I think what you mean by a horizontal cut is parallel to the the smooth, brown, rounded bit, while a vertical cut is down through it. I’ve never seen it done that second way.

But it’s been years since I’ve seen that style of bun anyway. The kind I see are apparently called New England style. They are split down the top, and have no crust on the sides. Apparently, a whole bunch are baked together from one big slab of dough. Then they are cut alternately all the way through, then half way through, etc.

OK. Let’s agree on the “upright” position of the bun.
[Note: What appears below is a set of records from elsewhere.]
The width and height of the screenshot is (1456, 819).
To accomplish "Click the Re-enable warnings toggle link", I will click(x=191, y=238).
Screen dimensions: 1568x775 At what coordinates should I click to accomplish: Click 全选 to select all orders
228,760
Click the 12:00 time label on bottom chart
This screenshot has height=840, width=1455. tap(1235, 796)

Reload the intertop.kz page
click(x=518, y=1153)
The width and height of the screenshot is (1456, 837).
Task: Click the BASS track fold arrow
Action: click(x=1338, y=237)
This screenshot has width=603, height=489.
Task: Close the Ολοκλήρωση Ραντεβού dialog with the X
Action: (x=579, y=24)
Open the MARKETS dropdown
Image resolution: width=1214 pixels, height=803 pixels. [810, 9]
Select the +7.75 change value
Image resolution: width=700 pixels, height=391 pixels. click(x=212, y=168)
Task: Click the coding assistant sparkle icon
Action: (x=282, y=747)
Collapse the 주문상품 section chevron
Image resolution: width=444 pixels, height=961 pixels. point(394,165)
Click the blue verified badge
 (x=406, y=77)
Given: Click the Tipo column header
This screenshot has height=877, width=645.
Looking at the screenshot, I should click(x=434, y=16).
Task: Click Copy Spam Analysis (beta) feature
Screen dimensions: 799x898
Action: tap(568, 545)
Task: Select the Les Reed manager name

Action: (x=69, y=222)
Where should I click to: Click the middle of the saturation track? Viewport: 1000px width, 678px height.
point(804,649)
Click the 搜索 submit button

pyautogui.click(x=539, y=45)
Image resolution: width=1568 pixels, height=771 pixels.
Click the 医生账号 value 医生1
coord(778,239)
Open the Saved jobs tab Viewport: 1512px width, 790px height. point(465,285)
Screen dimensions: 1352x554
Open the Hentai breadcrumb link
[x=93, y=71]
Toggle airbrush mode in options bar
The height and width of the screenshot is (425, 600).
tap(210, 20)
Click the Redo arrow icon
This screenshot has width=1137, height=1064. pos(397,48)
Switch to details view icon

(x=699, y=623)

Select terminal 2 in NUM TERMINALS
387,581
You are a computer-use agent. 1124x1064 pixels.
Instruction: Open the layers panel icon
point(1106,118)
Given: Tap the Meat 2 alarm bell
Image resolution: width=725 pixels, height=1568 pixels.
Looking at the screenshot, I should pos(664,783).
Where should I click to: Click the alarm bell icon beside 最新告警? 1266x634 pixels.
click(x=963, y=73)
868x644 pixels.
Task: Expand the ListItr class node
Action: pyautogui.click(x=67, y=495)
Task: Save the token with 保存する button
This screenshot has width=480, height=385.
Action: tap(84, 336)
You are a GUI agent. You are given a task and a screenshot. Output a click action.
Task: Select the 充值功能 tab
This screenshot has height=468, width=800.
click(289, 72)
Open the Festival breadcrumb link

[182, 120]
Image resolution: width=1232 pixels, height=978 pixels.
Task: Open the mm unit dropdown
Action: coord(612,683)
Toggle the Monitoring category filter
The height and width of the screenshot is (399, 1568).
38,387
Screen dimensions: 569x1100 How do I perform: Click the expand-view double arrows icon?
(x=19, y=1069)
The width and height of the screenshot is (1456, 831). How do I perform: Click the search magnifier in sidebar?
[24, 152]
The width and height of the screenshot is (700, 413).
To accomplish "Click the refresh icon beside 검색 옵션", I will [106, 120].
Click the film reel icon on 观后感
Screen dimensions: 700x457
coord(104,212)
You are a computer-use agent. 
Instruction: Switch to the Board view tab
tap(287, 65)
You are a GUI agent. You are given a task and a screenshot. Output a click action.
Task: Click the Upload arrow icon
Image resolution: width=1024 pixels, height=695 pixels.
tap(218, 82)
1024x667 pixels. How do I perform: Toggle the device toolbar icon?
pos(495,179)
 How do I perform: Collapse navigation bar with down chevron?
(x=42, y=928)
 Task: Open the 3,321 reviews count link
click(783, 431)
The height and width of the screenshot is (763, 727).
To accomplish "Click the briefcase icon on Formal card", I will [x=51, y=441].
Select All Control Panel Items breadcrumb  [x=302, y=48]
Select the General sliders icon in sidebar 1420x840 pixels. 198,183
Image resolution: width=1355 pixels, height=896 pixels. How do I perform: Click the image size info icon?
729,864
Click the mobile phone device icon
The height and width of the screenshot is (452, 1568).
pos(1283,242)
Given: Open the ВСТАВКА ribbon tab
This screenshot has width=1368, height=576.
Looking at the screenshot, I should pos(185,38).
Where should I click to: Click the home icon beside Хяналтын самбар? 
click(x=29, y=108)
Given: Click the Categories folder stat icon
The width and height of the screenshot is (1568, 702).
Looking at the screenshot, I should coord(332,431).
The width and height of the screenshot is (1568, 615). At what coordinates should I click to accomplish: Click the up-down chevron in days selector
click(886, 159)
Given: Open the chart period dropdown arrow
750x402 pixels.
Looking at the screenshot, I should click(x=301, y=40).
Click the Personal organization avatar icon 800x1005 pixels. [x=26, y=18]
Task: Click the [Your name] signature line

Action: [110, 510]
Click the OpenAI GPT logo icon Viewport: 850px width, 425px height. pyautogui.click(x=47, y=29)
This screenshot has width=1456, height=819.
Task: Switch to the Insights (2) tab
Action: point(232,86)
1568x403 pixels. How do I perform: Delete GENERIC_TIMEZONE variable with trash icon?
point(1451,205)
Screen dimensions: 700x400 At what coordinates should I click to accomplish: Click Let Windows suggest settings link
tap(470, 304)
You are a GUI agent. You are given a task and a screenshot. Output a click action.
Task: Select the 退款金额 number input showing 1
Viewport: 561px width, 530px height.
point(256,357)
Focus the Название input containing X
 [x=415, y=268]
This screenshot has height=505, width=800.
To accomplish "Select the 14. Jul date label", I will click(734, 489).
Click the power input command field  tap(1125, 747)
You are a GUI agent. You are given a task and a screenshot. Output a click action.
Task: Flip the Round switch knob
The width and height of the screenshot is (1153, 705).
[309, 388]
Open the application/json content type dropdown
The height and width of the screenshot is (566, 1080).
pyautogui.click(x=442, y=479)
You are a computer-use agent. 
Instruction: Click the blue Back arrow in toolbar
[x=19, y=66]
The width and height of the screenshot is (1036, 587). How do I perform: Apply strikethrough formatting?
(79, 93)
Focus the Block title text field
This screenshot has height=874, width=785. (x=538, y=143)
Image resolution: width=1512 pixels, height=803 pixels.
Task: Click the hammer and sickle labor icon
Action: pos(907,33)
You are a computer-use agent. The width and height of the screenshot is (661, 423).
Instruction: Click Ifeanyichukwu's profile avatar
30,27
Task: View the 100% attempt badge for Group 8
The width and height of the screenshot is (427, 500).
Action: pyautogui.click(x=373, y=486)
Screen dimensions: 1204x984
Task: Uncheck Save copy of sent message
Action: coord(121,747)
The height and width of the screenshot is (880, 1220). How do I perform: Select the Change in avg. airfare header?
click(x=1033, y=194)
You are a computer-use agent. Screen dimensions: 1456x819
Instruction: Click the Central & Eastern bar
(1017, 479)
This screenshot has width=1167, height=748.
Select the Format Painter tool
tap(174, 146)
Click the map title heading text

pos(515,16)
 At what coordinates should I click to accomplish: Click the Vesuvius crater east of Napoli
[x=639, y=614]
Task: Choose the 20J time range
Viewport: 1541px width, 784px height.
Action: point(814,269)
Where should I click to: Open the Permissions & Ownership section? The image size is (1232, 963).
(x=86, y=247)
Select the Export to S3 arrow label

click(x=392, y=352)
The bun was cooked in a certain orientation. It had a top and a bottom when it was cooked, and to me that is indicated, when a bun is taken out of its bag, by having a flattish bottom, and a smooth, roundish top.

Lay a bun on the table in the orientation noted in the previous paragraph. “Down” therefore refers to the same word we use in daily life with regard to our normal definition of the word - i.e. towards one’s feet. “Across” refers to what we normally define as horizontal, with regard to the direction of the earth’s pull.

To illustrate my confusion with your confusion, imagine I was asking about the difference between cutting a car in half vertically or horizontally, and people saying “it depends what side you lay the car on”.

That’s because one of the buns in the wiki link is laid in its side so the cut look like it’s a “downward” cut (leading me to conclude that you’re simply confused, as I have never encountered a downard cut bun in my 33 years of hot dog eating across this country). Buns are cut “across,” as you say and then served on their sides such that the dog is facing up. The cut always goes in the same place - where the rising top seperated from the bottom. Re: the ineffectiveness of your analogoy – buns are a lot easier to pick up than cars.


This all reminds me of that scene from Funny Farm when the movers are looking at the map. “Where da hell’s north? Where’s south? Which way do ya hold this thing? Who drew this fucking map?”

I’d say that answered my question, and we English are doing it wrong - were it not for Robot Arm’s reply, dammit.

But cars taste better with mustard.

The confusion comes because the photos you linked to are both cut the exact same way (through what you call “the top”) and one hotdog is lying on its bottom, while the other is lying on its side. You need to present a photo that actually shows it cut through “the side” if you want us to understand what you’re getting at.

I think I might know what you’re getting at, but the difference comes primarily in the type of bun, not the type of cut. There are two type of buns, one which has a crust, if you will, only on the top and bottom, and raw (white) sides. This is only cut from the top. The other has a crust over the entire thing like a small sub roll and is cut through the side.

Hold on a minute- we have only addressed two of the three possible axes. Cut across in the last axis and you now have a bun for cocktail franks.

I don’t see why it would matter since you eat it cut side up.

Here’s something that would work better. insert a long knife into the end until almost through to the other side. Core out the bun. Shove in the toppings and wiener. Feed it to the wiener dog.

Googling “New England Style Hot Dog Buns” produced this, among other things:

My husband fondly remembers a bakery here in San Diego that served hot dogs in fresh, toasted, buttered vertically sliced rolls. It’s gone, though.

Here’s a [del]letter D[/del] hot dog bun in cross section:
While this is the normal eating orientation for a side cut bun, it is not the baking orientation - it has been rotated 90[sup]o[/sup] clockwise. A top cut bun in this diagram would be cut from the right, and its “hinge” on the left.

I think the question is, what kind of weirdo cuts their bun from the top? (Assuming it’s not precut.)

Ah, you mean deli style. This is how they serve sausages in a bun.